Malik spoke about some one who bought spun wool or a plot of land,
and then did some work on it, like building a house on the plot of
land or weaving the spun wool into cloth. Then he went bankrupt after
he had bought it, and the original owner of the plot said, "I will
take the plot and whatever structure is on it." Malik said, "That
structure is not his. However, the plot and what is in it that the
buyer has improved is appraised. Then one sees what the price of the
plot is and how much of that value is the price of the structure. They
are partners in that. The owner of the plot has as much as his
portion, and the creditors have the amount of the portion of the
structure."
Malik said, "The explanation of that is that the
value of it all is fifteen hundred dirhams. The value of the plot is
five hundred dirhams, and the value of the building is one thousand
dirhams. The owner of the plot has a third, and the creditors have
two-thirds."
Malik said, "It is like that with spinning and
other things of the same nature in these circumstances and the buyer
has a debt which he cannot pay. This is the behaviour in such cases."
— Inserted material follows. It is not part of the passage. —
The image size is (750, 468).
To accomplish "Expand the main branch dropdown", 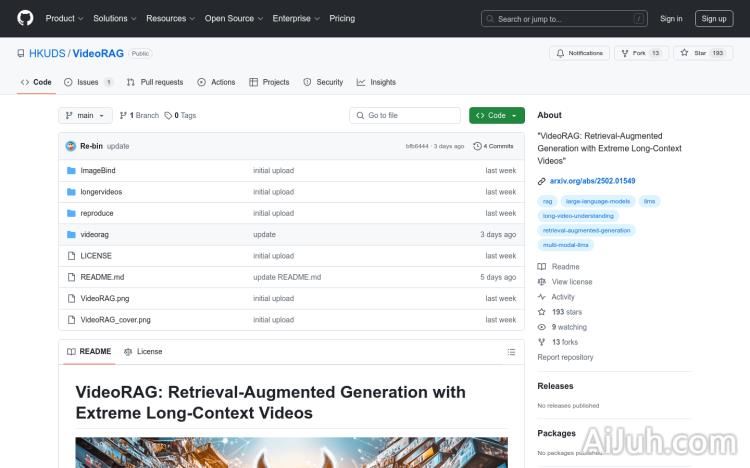I will (x=85, y=115).
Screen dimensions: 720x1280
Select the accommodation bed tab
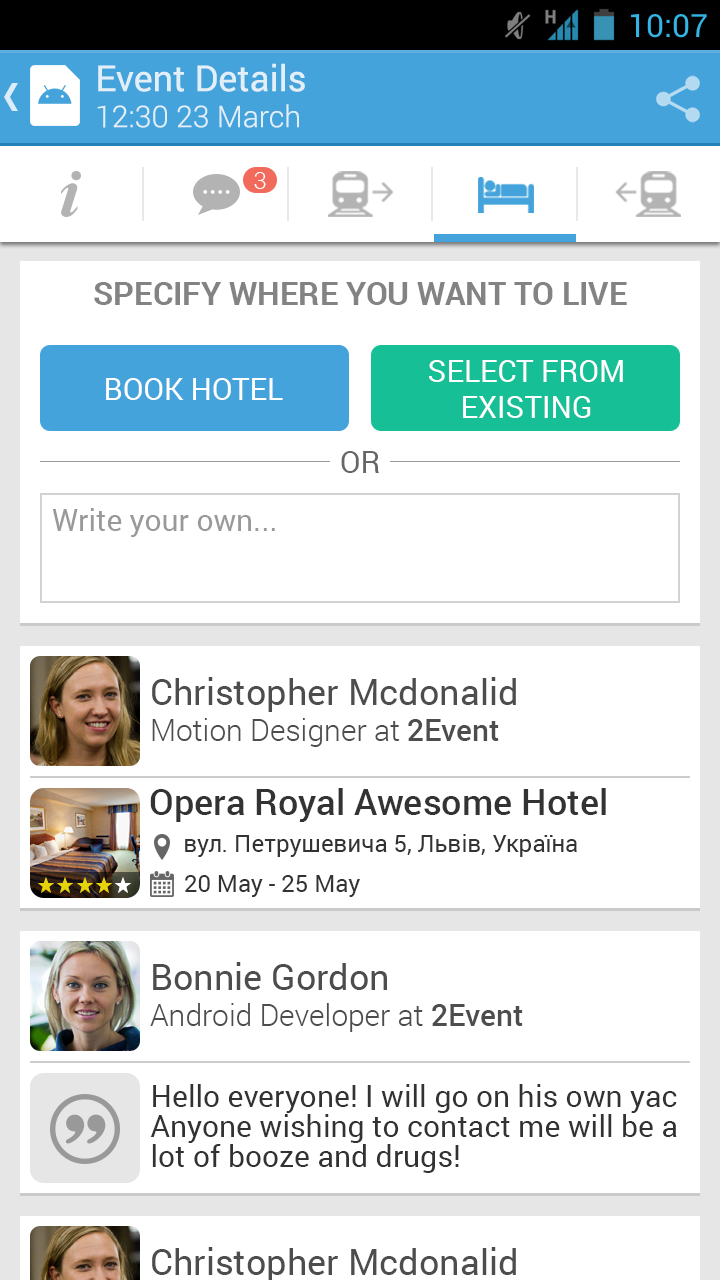click(505, 193)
Malik said, "As for goods which have been sold and which the
buyer does not improve, but those goods sell well and have gone up in
price, so their owner wants them and the creditors also want to seize
them, then the creditors choose between giving the owner of the goods
the price for which he sold them and not giving him any loss and
surrendering his goods to him.
"If the price of the goods has
gone down, the one who sold them has a choice. If he likes, he can
take his goods and he has no claim to any of his debtor's property,
and that is his right. If he likes, he can be one of the creditors and
take a portion of his due and not take his goods. That is up to him."
Malik said about someone who bought a slave-girl or animal
and she gave birth in his possession and the buyer went bankrupt, "The
slave-girl or the animal and the offspring belong to the seller unless
the creditors desire it. In that case they give him his complete due
and they take it."
وَحَدَّثَنِي مَالِكٌ، عَنْ يَحْيَى بْنِ سَعِيدٍ، عَنْ أَبِي بَكْرِ بْنِ مُحَمَّدِ بْنِ عَمْرِو بْنِ حَزْمٍ، عَنْ عُمَرَ بْنِ عَبْدِ الْعَزِيزِ، عَنْ أَبِي بَكْرِ بْنِ عَبْدِ الرَّحْمَنِ بْنِ الْحَارِثِ بْنِ هِشَامٍ، عَنْ أَبِي هُرَيْرَةَ، أَنَّ رَسُولَ اللَّهِ صلى الله عليه وسلم قَالَ
" أَيُّمَا رَجُلٍ أَفْلَسَ فَأَدْرَكَ الرَّجُلُ مَالَهُ بِعَيْنِهِ فَهُوَ أَحَقُّ بِهِ مِنْ غَيْرِهِ " .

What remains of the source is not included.